§ Testo citato
Sarà capitato anche a te: quando si ordina il vino al ristorante si tende a scegliere fra bottiglia, bicchiere o, nel caso del vino alla mescita (definito nei menù come “Vino della Casa” nonostante la sua provenienza sia misteriosa), tra caraffe da litro, mezzo litro o un quarto di litro.
Facciamo un passo indietro nella storia: pochi sanno che nel 1612 Carlo Emanuele I ordinava in tutte le terre del suo dominio, 610 comuni subalpini, una generale riforma, e la compiva in modo degno per servire da esempio ad altre nazioni. All’epoca in quei territori vi erano 19 pesi, 56 misure di lunghezza, 56 di superficie, 100 di capacità pei grani e 83 pei liquidi.
In Piemonte, dove vivo, chi parla ancora in dialetto, quando si riferisce alle unità di misura usa spesso il termine stissa, intendendo una piccola goccia di vino che si attesta fra i 2 e i 3 grammi di sostanza. Chiaramente ognuno ha un suo concetto di stissa, così chi versa si sente dire “basta grazie” quando il bicchiere è mezzo pieno, ma si è tutti concordi sulle altre misure relative alle bevande. Più precisamente, riferendosi ai vini di cui la mia regione è piuttosto fornita, forse a dispetto del sistema metrico decimale introdotto da Carlo Alberto nel 1848, o semplicemente per rispetto alle nostre origini, si usano con grande competenza tutta una serie di misurazioni.
Tutto in Piemonte parte dalla stissa e prosegue così:
Ën dil (vuol dire un dito) = da 10 a 12 cc
Bicer = da 150 a 280 cc
Quartin = 0,342 litri
Canun = da 500 a 500 cc
Bocal = 0,684 litri
Buta (significa bottiglia) = da 0,75 a 1 litri
Pinta (2 bocaj) = 1,369 litri
Pintun = da 1,7 a 2 litri
Sigilin (secchio) = da 4 a 5 litri
Gavià (intraducibile) = da 18 a 45 litri
Butalin = da 37 a 43 litri
Brenta (damigiana) = da 40 a 58 litri
E mentre nei secoli, nel centro e sud Italia si consolidava la regola di lasciare sempre un po’ di vino nel bicchiere per dichiarare che si berrà ancora (attenti a chi beve tutto fino all’ultima goccia!), grossomodo a ridosso del 1600 sulle Alpi Apuane, a proposito di misure relative alle bevande, si prendevano decisioni analoghe a quelle dei comuni subalpini.

§ Istruzione scritta 1
Riformuli in forma di elenco il paragrafo del testo citato che inizia con «Facciamo un passo indietro nella storia», conservandone i fatti principali.
Il testo citato e le voci costituiscono materiali tra loro indipendenti.

§ Dati di origine
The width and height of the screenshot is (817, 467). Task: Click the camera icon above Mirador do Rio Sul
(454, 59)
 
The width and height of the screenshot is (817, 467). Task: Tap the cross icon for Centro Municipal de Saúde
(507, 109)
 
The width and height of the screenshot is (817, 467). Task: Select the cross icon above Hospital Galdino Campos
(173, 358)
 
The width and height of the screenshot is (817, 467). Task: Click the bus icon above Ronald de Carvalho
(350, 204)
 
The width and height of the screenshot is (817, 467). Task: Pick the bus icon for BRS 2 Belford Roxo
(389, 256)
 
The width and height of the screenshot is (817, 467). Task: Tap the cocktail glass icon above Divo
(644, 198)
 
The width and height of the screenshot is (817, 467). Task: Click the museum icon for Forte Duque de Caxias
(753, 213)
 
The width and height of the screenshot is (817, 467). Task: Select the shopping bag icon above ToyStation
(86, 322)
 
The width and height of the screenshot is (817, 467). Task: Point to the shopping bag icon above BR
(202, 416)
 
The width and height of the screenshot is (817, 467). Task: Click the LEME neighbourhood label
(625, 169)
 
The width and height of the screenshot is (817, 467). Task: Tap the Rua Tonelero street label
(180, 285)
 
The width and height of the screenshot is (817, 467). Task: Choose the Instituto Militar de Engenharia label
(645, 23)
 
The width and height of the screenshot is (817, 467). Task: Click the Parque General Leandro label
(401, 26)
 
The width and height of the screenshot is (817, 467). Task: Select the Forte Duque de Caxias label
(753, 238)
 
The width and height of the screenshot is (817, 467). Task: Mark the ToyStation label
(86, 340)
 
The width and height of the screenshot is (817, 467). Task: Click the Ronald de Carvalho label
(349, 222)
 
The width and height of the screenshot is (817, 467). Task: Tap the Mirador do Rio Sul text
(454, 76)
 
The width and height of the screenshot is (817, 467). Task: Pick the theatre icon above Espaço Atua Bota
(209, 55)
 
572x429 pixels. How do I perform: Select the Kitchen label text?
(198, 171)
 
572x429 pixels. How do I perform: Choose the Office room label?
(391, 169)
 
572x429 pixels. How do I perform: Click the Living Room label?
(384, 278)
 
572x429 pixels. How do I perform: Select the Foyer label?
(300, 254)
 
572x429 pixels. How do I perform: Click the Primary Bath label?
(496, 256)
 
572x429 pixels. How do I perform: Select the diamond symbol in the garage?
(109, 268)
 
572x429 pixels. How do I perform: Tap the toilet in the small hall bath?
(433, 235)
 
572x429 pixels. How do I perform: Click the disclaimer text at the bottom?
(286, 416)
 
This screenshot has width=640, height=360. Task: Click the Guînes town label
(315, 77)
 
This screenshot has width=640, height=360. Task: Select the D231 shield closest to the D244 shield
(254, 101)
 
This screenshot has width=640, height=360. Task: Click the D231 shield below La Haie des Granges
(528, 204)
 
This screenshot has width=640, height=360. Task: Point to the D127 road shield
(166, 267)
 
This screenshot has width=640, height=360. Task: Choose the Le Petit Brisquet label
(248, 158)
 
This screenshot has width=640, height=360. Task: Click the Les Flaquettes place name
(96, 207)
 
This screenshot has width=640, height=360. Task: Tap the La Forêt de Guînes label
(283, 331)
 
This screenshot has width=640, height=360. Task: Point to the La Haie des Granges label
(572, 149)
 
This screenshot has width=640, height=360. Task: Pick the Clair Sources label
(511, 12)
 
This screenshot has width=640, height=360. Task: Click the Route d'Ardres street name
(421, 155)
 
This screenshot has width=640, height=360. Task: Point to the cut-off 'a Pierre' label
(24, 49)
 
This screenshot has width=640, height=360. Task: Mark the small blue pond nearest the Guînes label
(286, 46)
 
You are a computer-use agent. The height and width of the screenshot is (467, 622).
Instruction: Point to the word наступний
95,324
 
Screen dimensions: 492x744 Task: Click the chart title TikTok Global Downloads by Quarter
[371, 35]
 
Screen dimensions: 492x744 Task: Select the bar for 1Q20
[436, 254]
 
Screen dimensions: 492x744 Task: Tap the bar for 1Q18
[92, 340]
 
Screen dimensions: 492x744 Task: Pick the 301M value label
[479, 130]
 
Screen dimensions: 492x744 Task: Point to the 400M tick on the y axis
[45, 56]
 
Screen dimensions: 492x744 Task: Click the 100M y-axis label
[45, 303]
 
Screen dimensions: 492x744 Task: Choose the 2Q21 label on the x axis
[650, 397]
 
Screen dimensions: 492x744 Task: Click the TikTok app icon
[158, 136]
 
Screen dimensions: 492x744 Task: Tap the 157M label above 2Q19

==

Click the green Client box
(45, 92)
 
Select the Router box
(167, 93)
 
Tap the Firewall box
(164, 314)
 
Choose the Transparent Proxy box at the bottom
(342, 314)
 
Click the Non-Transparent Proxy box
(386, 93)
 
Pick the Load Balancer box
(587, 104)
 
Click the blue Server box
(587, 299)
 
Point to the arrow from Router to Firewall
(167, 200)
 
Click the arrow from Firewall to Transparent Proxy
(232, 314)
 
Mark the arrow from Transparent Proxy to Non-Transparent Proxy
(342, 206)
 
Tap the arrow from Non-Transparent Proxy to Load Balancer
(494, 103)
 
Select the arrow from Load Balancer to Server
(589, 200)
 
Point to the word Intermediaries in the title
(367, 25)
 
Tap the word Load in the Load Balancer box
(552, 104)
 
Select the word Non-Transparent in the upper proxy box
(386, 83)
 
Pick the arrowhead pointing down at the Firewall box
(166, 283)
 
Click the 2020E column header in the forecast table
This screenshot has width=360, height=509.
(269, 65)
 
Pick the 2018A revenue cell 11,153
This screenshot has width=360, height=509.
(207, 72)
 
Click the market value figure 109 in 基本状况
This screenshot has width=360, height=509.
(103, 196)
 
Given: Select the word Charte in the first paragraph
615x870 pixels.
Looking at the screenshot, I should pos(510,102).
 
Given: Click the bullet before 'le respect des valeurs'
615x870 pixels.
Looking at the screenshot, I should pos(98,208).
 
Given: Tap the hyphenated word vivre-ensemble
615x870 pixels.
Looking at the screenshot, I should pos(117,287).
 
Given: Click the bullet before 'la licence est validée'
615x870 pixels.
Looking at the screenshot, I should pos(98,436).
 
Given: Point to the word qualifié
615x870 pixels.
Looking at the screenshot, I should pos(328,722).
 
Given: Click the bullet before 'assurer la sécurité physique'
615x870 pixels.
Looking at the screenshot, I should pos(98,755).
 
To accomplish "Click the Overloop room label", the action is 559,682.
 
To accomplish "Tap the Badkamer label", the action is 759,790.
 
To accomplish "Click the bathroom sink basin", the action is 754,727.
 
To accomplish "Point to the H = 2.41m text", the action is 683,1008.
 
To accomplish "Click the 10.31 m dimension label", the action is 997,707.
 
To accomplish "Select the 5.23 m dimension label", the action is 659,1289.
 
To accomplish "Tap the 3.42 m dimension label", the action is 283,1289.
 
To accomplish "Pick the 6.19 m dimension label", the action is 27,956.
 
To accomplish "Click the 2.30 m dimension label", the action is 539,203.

* * *

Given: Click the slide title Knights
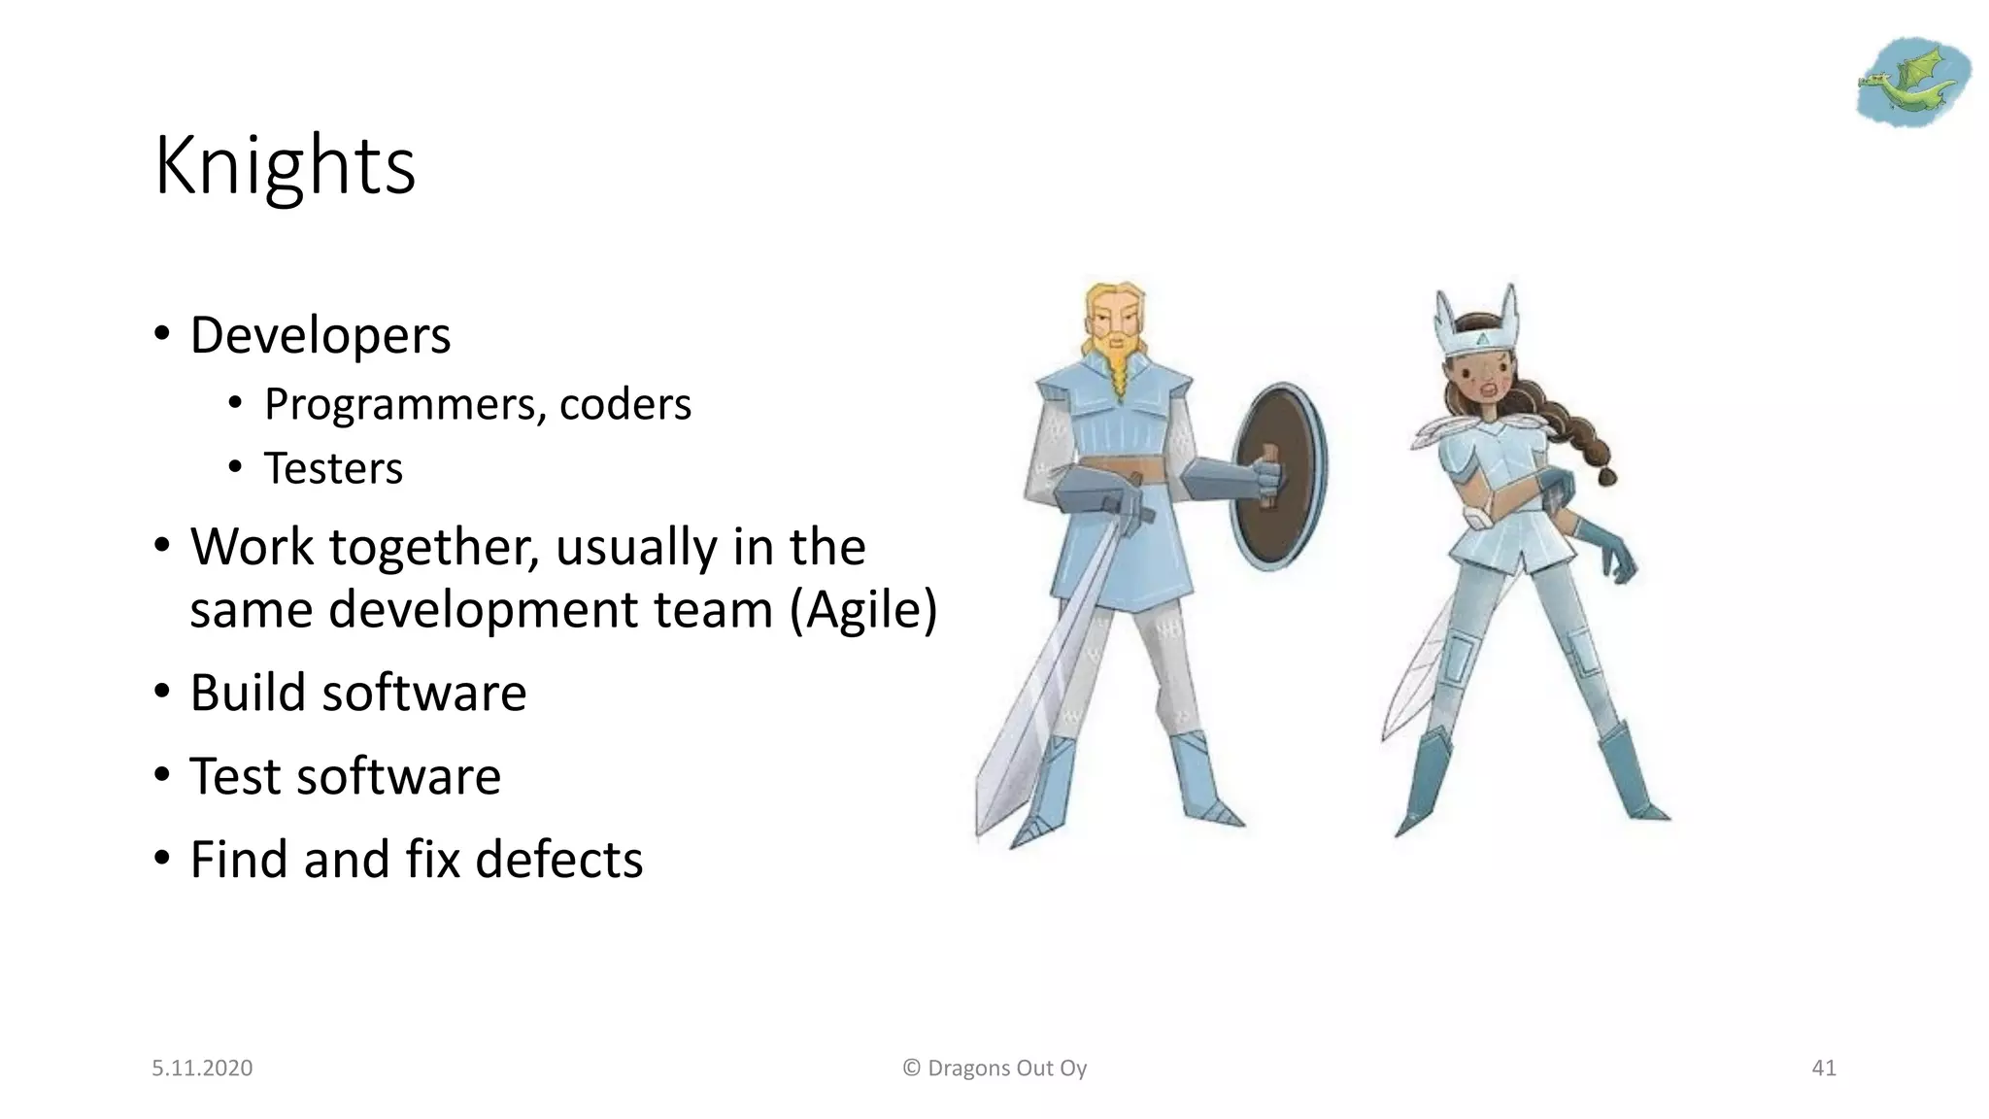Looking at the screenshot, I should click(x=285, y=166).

§ Istruzione scritta 2
Tra le voci, ricopi parola per parola tutto ciò che va dalla riga contenente "Given: Select the" fino alla riga contenente "action is 539,203.", entrambe comprese.

§ Risultato 1
- Nel 1612 Carlo Emanuele I ordinò una riforma generale in tutte le terre del suo dominio, ossia 610 comuni subalpini.
- La riforma fu realizzata in modo da servire da esempio ad altre nazioni.
- All'epoca in quei territori vi erano:
  - 19 pesi;
  - 56 misure di lunghezza;
  - 56 misure di superficie;
  - 100 misure di capacità per i grani;
  - 83 misure di capacità per i liquidi.

§ Risultato 2
Given: Select the word Charte in the first paragraph
615x870 pixels.
Looking at the screenshot, I should pos(510,102).
 
Given: Click the bullet before 'le respect des valeurs'
615x870 pixels.
Looking at the screenshot, I should pos(98,208).
 
Given: Tap the hyphenated word vivre-ensemble
615x870 pixels.
Looking at the screenshot, I should pos(117,287).
 
Given: Click the bullet before 'la licence est validée'
615x870 pixels.
Looking at the screenshot, I should pos(98,436).
 
Given: Point to the word qualifié
615x870 pixels.
Looking at the screenshot, I should pos(328,722).
 
Given: Click the bullet before 'assurer la sécurité physique'
615x870 pixels.
Looking at the screenshot, I should pos(98,755).
 
To accomplish "Click the Overloop room label", the action is 559,682.
 
To accomplish "Tap the Badkamer label", the action is 759,790.
 
To accomplish "Click the bathroom sink basin", the action is 754,727.
 
To accomplish "Point to the H = 2.41m text", the action is 683,1008.
 
To accomplish "Click the 10.31 m dimension label", the action is 997,707.
 
To accomplish "Select the 5.23 m dimension label", the action is 659,1289.
 
To accomplish "Tap the 3.42 m dimension label", the action is 283,1289.
 
To accomplish "Pick the 6.19 m dimension label", the action is 27,956.
 
To accomplish "Click the 2.30 m dimension label", the action is 539,203.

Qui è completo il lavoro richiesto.